▸ REQUIRED WORK
Please return the records below exactly as they stand.

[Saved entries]
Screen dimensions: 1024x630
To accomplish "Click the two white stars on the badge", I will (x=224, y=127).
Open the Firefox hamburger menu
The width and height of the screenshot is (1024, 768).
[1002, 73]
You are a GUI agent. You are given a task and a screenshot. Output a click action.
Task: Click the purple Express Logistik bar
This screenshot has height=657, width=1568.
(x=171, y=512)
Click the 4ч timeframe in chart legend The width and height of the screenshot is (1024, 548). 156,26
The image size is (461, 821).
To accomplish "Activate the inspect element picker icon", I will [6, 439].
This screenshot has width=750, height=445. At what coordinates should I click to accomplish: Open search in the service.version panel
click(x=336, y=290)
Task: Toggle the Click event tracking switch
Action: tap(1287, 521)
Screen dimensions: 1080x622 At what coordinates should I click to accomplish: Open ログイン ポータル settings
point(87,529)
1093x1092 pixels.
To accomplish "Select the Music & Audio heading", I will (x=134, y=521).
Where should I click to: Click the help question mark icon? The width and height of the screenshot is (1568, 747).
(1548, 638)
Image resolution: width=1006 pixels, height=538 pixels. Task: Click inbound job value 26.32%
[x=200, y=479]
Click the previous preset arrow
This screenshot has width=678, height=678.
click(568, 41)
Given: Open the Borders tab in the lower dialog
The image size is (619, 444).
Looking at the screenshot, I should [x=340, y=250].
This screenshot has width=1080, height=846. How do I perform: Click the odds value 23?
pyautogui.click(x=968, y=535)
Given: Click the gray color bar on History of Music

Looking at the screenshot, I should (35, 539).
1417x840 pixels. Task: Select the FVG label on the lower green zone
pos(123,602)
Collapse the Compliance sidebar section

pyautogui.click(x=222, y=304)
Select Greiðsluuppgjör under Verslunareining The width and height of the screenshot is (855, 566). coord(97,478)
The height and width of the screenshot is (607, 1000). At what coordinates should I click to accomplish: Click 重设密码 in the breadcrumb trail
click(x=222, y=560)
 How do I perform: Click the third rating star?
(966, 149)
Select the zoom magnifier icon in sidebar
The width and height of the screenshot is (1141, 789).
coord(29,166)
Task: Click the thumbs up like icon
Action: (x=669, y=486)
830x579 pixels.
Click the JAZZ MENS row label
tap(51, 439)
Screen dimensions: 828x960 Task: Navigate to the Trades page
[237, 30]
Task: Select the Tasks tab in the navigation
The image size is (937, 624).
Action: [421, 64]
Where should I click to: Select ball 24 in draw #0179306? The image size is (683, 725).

▸ PROBLEM SOLUTION
Screen dimensions: 1024x630
To accomplish "Click the two white stars on the badge", I will (x=224, y=127).
Open the Firefox hamburger menu
The width and height of the screenshot is (1024, 768).
[1002, 73]
You are a GUI agent. You are given a task and a screenshot. Output a click action.
Task: Click the purple Express Logistik bar
This screenshot has height=657, width=1568.
(x=171, y=512)
Click the 4ч timeframe in chart legend The width and height of the screenshot is (1024, 548). 156,26
The image size is (461, 821).
To accomplish "Activate the inspect element picker icon", I will [6, 439].
This screenshot has width=750, height=445. At what coordinates should I click to accomplish: Open search in the service.version panel
click(x=336, y=290)
Task: Toggle the Click event tracking switch
Action: tap(1287, 521)
Screen dimensions: 1080x622 At what coordinates should I click to accomplish: Open ログイン ポータル settings
point(87,529)
1093x1092 pixels.
To accomplish "Select the Music & Audio heading", I will (x=134, y=521).
Where should I click to: Click the help question mark icon? The width and height of the screenshot is (1568, 747).
(1548, 638)
Image resolution: width=1006 pixels, height=538 pixels. Task: Click inbound job value 26.32%
[x=200, y=479]
Click the previous preset arrow
This screenshot has width=678, height=678.
click(568, 41)
Given: Open the Borders tab in the lower dialog
The image size is (619, 444).
Looking at the screenshot, I should [x=340, y=250].
This screenshot has width=1080, height=846. How do I perform: Click the odds value 23?
pyautogui.click(x=968, y=535)
Given: Click the gray color bar on History of Music

Looking at the screenshot, I should (35, 539).
1417x840 pixels. Task: Select the FVG label on the lower green zone
pos(123,602)
Collapse the Compliance sidebar section

pyautogui.click(x=222, y=304)
Select Greiðsluuppgjör under Verslunareining The width and height of the screenshot is (855, 566). coord(97,478)
The height and width of the screenshot is (607, 1000). At what coordinates should I click to accomplish: Click 重设密码 in the breadcrumb trail
click(x=222, y=560)
 How do I perform: Click the third rating star?
(966, 149)
Select the zoom magnifier icon in sidebar
The width and height of the screenshot is (1141, 789).
coord(29,166)
Task: Click the thumbs up like icon
Action: (x=669, y=486)
830x579 pixels.
Click the JAZZ MENS row label
tap(51, 439)
Screen dimensions: 828x960 Task: Navigate to the Trades page
[237, 30]
Task: Select the Tasks tab in the navigation
The image size is (937, 624).
Action: [421, 64]
Where should I click to: Select ball 24 in draw #0179306? The image size is (683, 725).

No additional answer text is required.